| Task directions |
Leave out all pictures and retype exactly the lines from the one with "Image resolution: width=1024" through the last line of the material.

============================================================

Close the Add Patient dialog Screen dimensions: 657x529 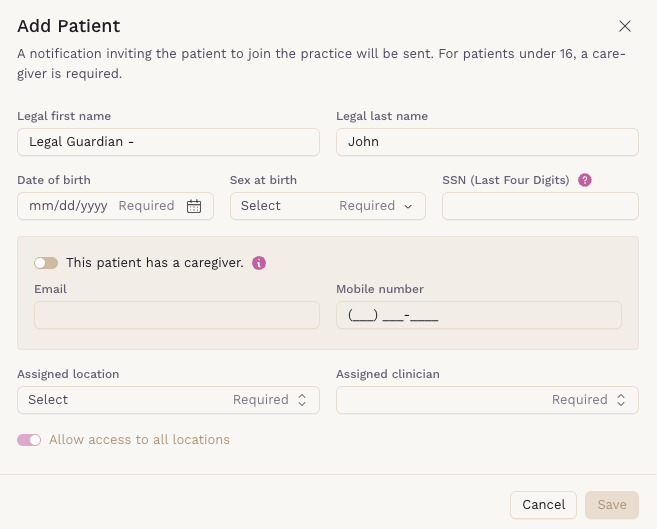click(x=625, y=26)
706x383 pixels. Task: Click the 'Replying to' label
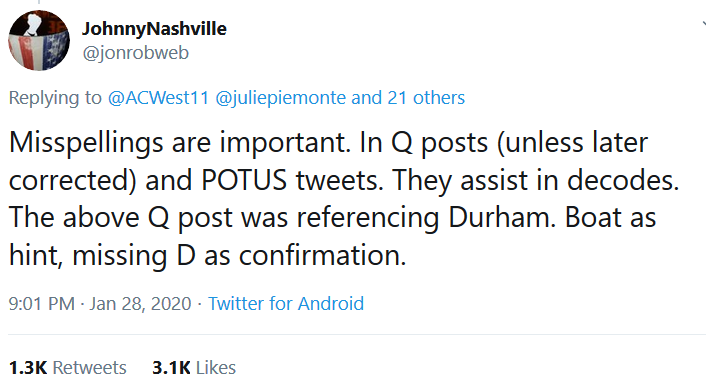tap(55, 98)
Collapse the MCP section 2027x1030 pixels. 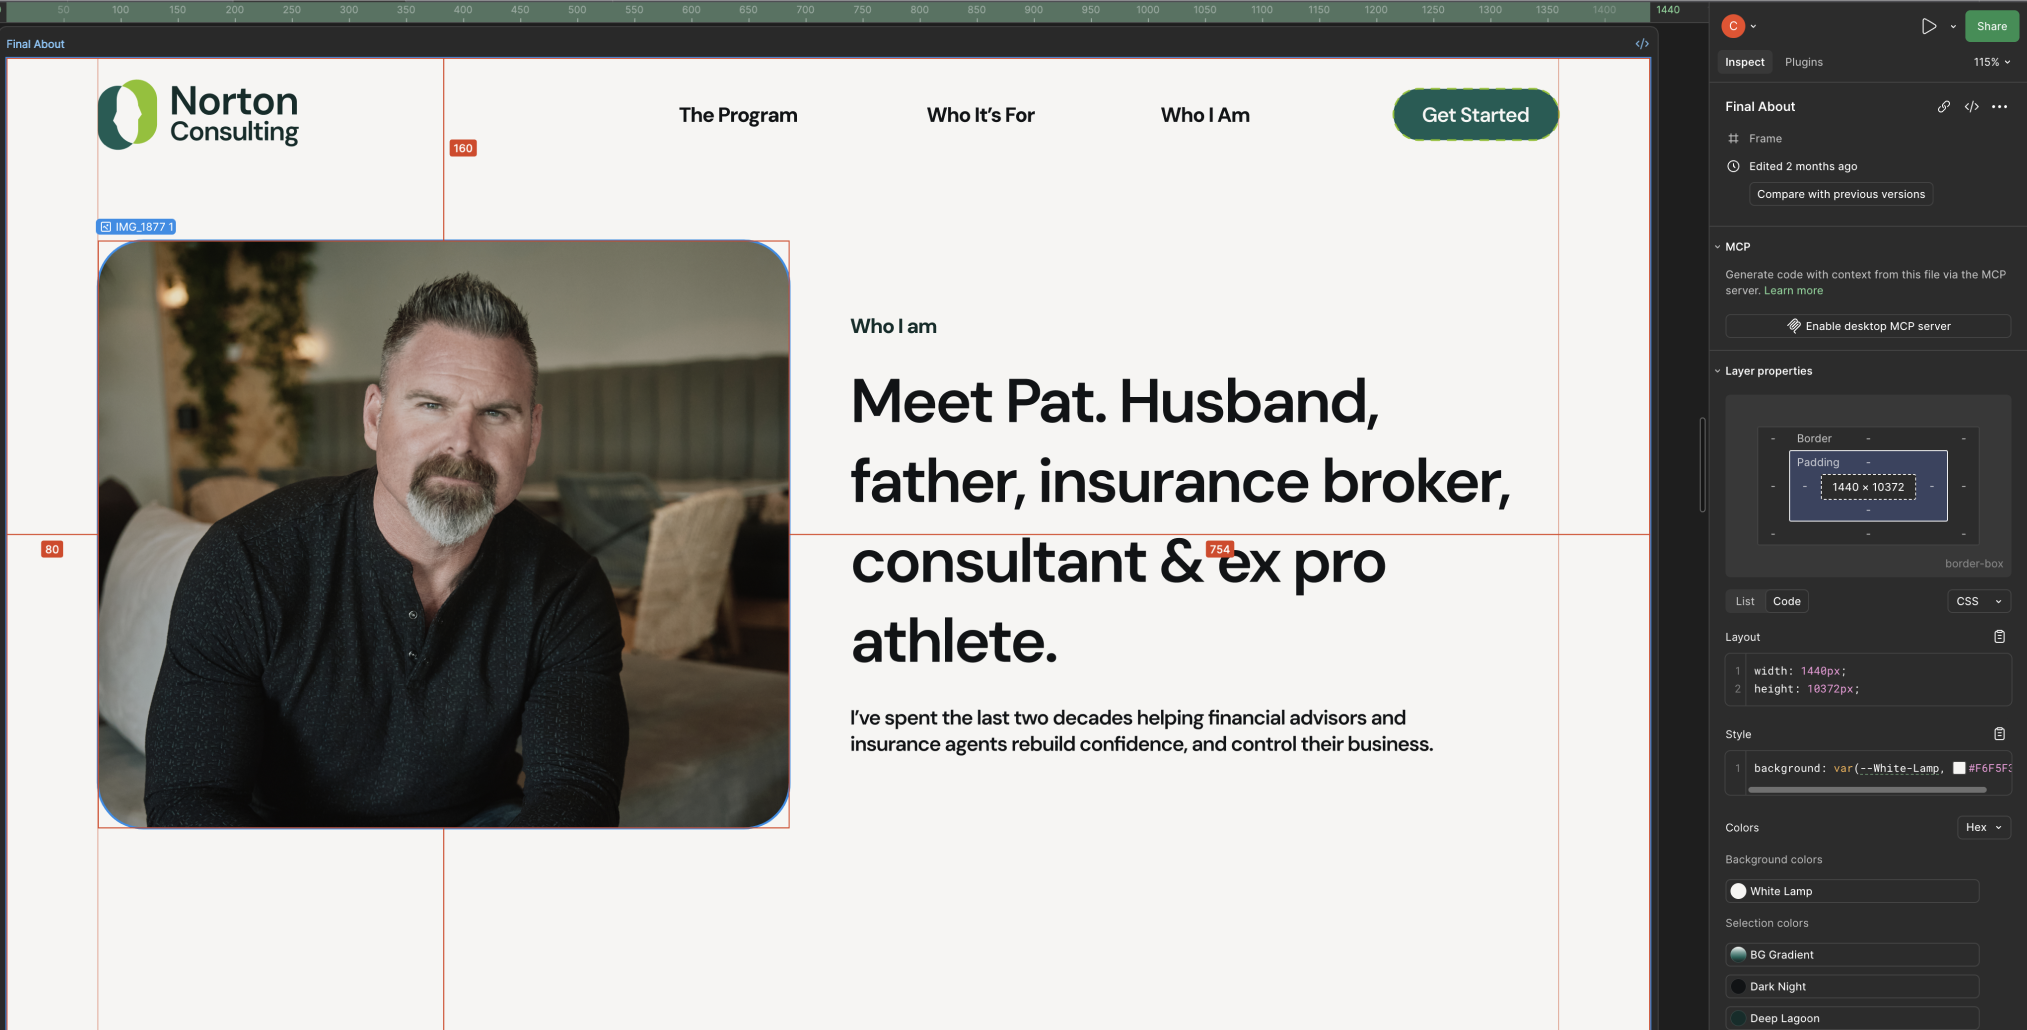(x=1718, y=247)
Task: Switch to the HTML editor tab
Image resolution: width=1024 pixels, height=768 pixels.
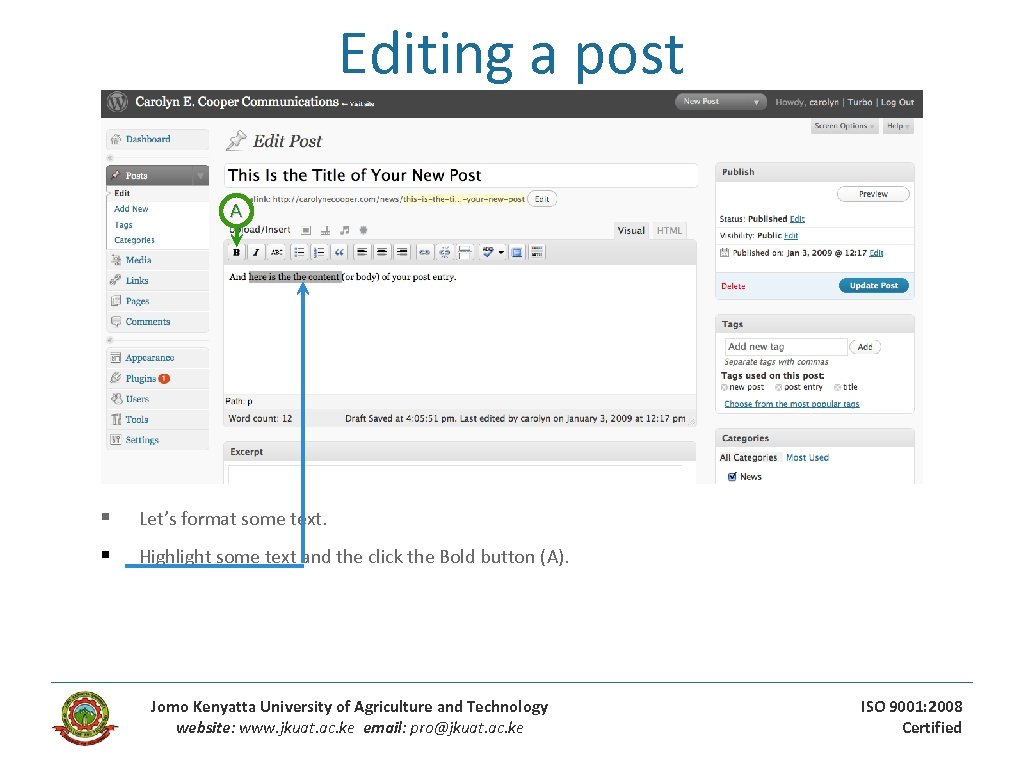Action: [668, 230]
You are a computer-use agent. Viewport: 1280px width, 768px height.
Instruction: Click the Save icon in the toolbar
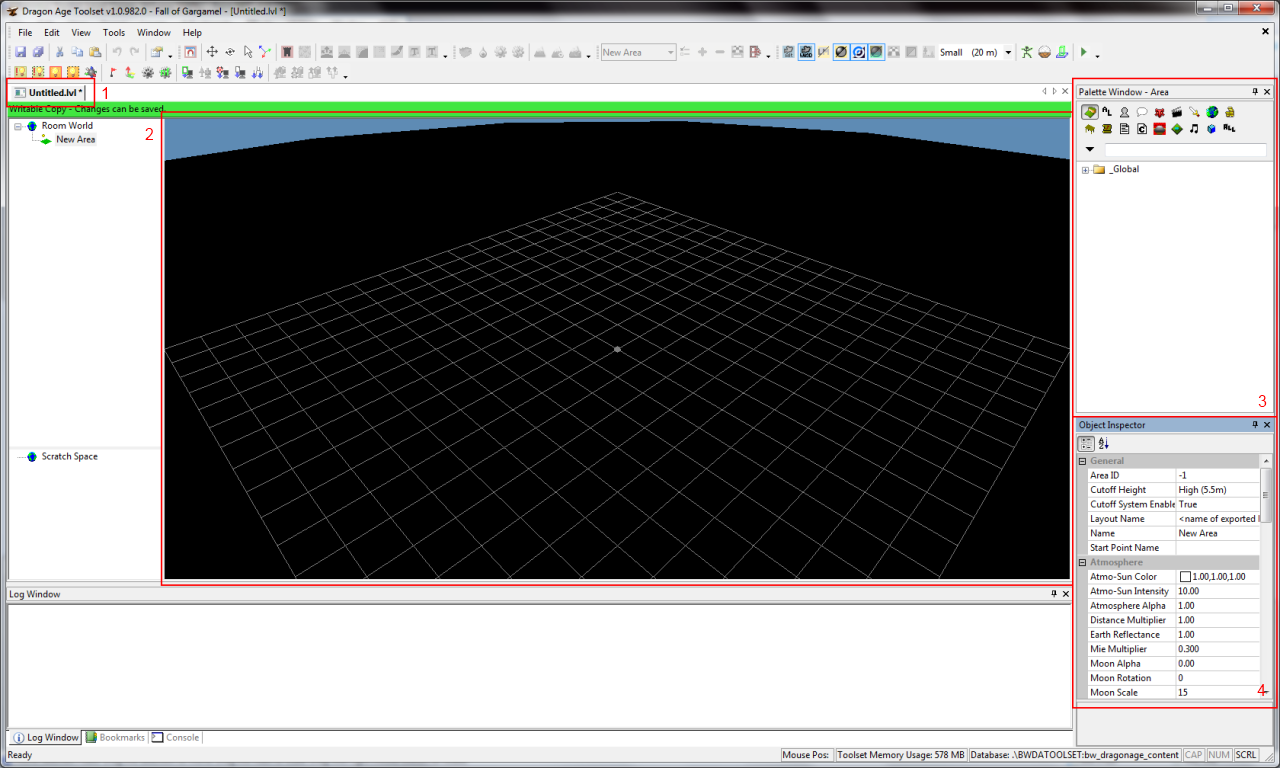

============================================================

| Result of the exercise |
Image resolution: width=1024 pixels, height=768 pixels.
Action: [668, 230]
You are a computer-use agent. Viewport: 1280px width, 768px height.
Instruction: Click the Save icon in the toolbar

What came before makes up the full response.